* _Instructions for the task_
Reproduce the lines below exactly, from the one containing "Instruction: Click the STRAX layered logo" through the one containing "The image size is (450, 360).", both included. Leave out any pictures.

* _Extracted data_
########################################

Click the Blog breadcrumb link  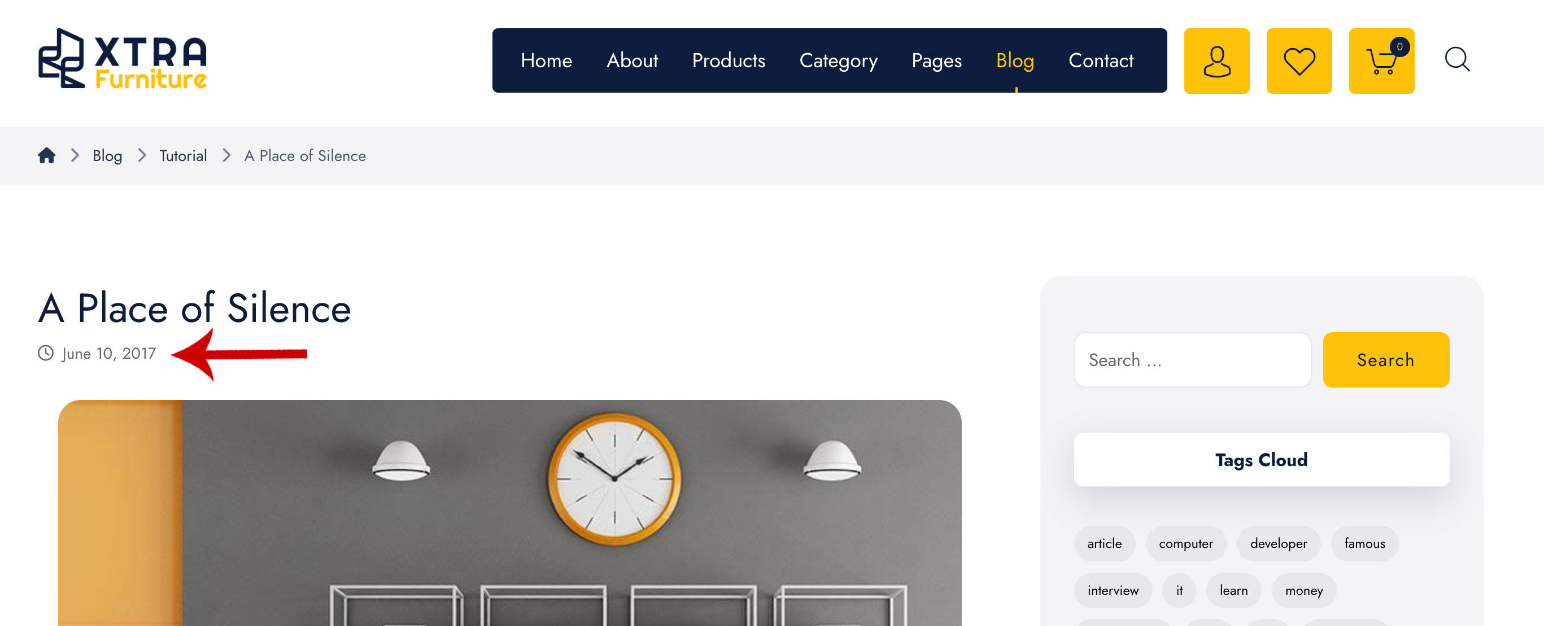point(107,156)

########################################

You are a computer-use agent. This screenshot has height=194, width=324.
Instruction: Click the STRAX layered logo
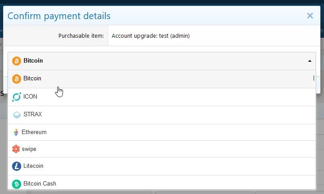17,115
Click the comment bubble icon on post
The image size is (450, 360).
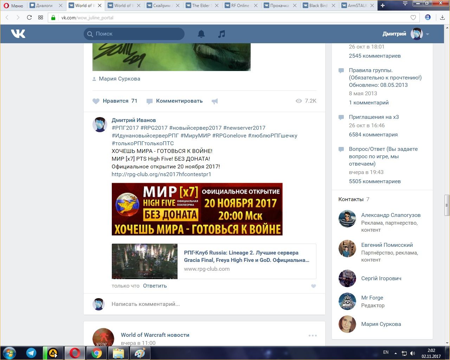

########################################

* _Exercise answer_
Instruction: Click the STRAX layered logo
17,115
Click the comment bubble icon on post
The image size is (450, 360).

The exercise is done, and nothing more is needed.